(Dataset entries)
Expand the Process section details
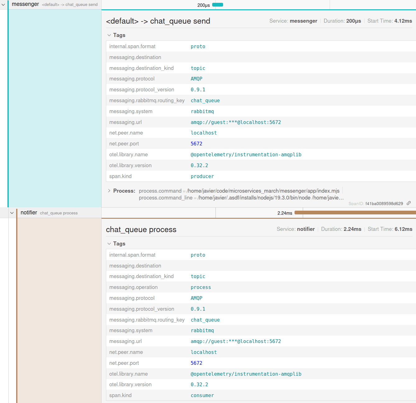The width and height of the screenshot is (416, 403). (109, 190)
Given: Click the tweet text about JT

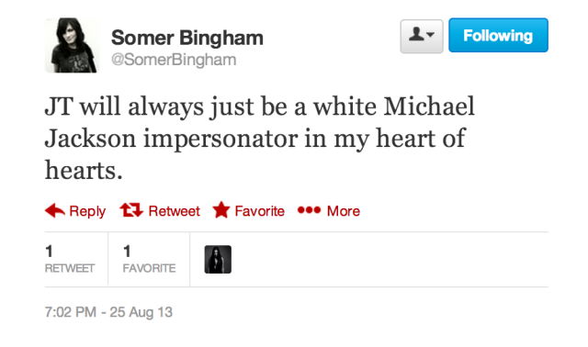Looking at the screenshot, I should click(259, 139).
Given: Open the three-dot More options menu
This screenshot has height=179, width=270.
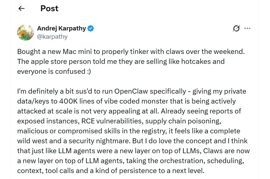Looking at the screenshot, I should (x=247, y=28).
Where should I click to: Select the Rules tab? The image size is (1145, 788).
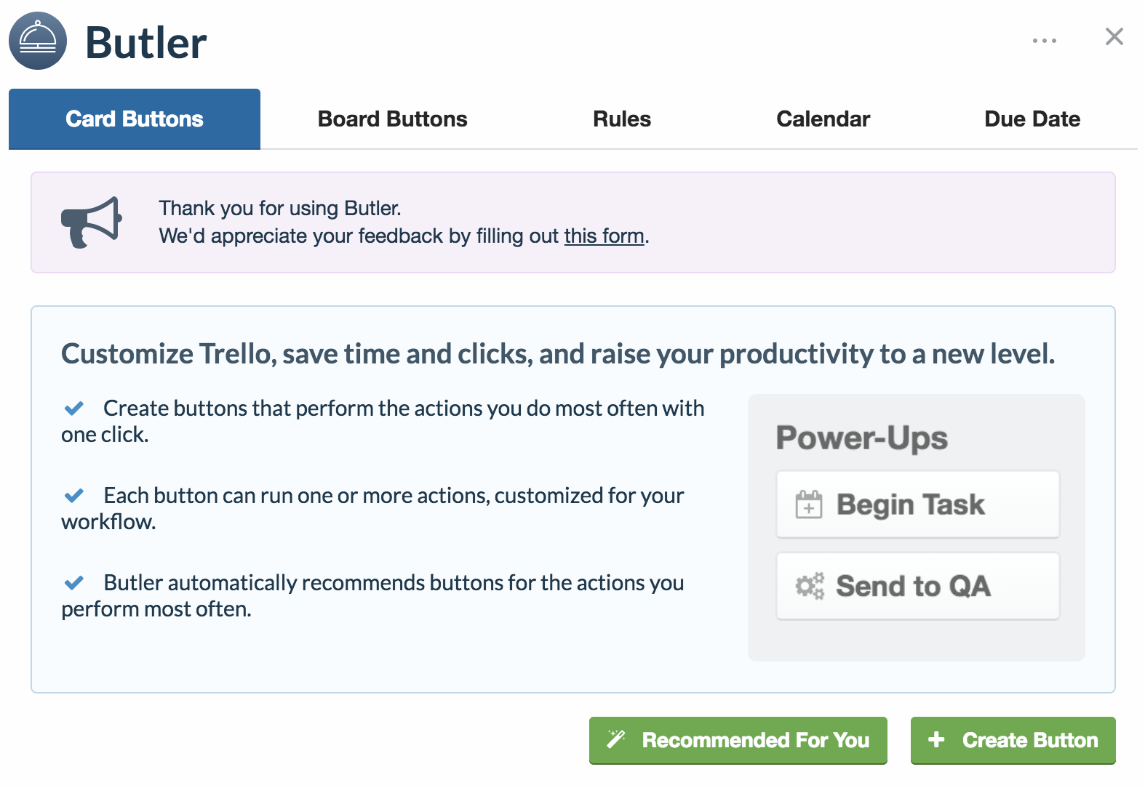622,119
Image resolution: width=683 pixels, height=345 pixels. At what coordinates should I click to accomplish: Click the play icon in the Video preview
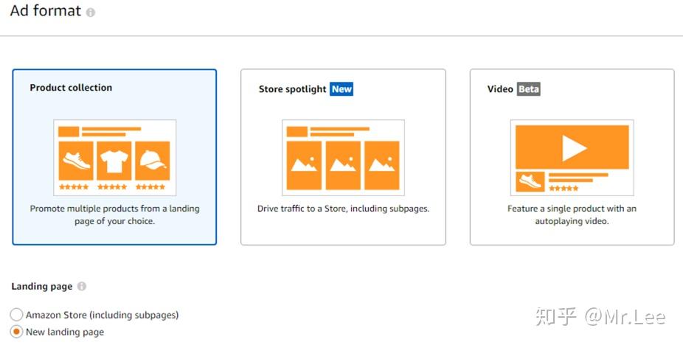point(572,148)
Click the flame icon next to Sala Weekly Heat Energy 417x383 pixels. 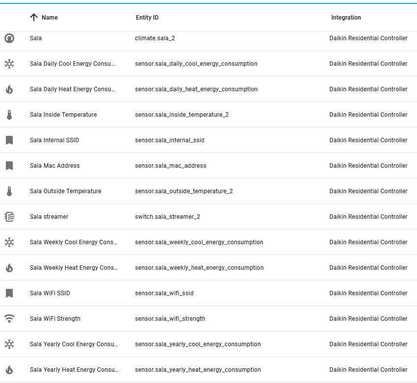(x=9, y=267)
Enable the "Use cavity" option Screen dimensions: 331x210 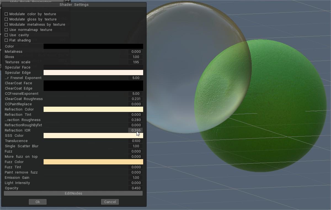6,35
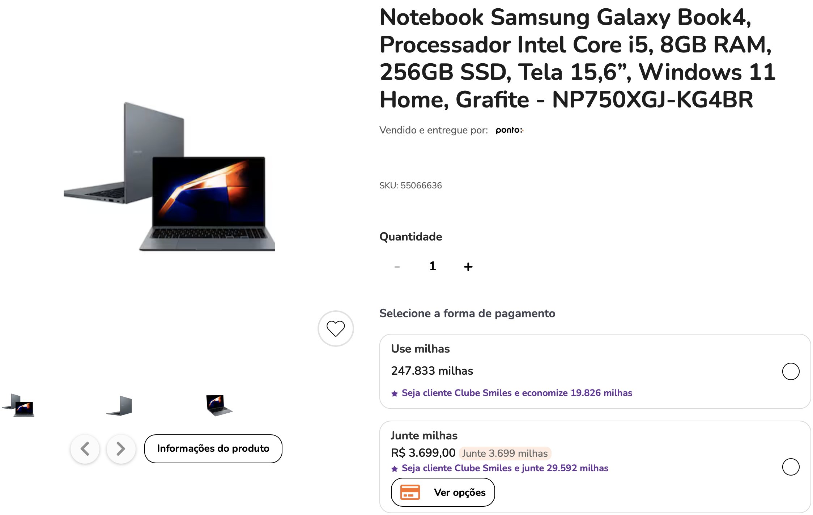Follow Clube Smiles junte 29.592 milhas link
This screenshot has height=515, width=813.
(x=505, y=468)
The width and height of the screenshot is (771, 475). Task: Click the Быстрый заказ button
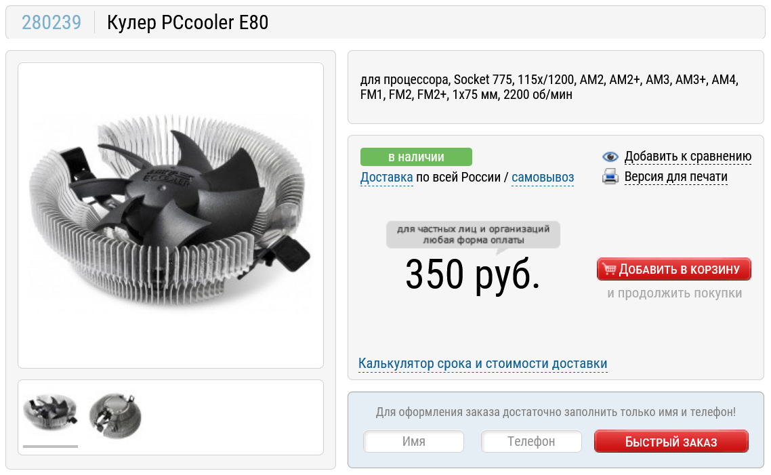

- _What the task asks_
Repeat the lines from the beginning of the dataset entries through the line containing "point(572,148)", including both ends. Leave the pictures out of your answer.

- _Result_
Expand the Process section details
The width and height of the screenshot is (416, 403). (109, 190)
Given: Click the tweet text about JT

Looking at the screenshot, I should click(259, 139).
Given: Open the three-dot More options menu
This screenshot has height=179, width=270.
Looking at the screenshot, I should (x=247, y=28).
Where should I click to: Select the Rules tab? The image size is (1145, 788).
622,119
Image resolution: width=683 pixels, height=345 pixels. At what coordinates should I click to accomplish: Click the play icon in the Video preview
point(572,148)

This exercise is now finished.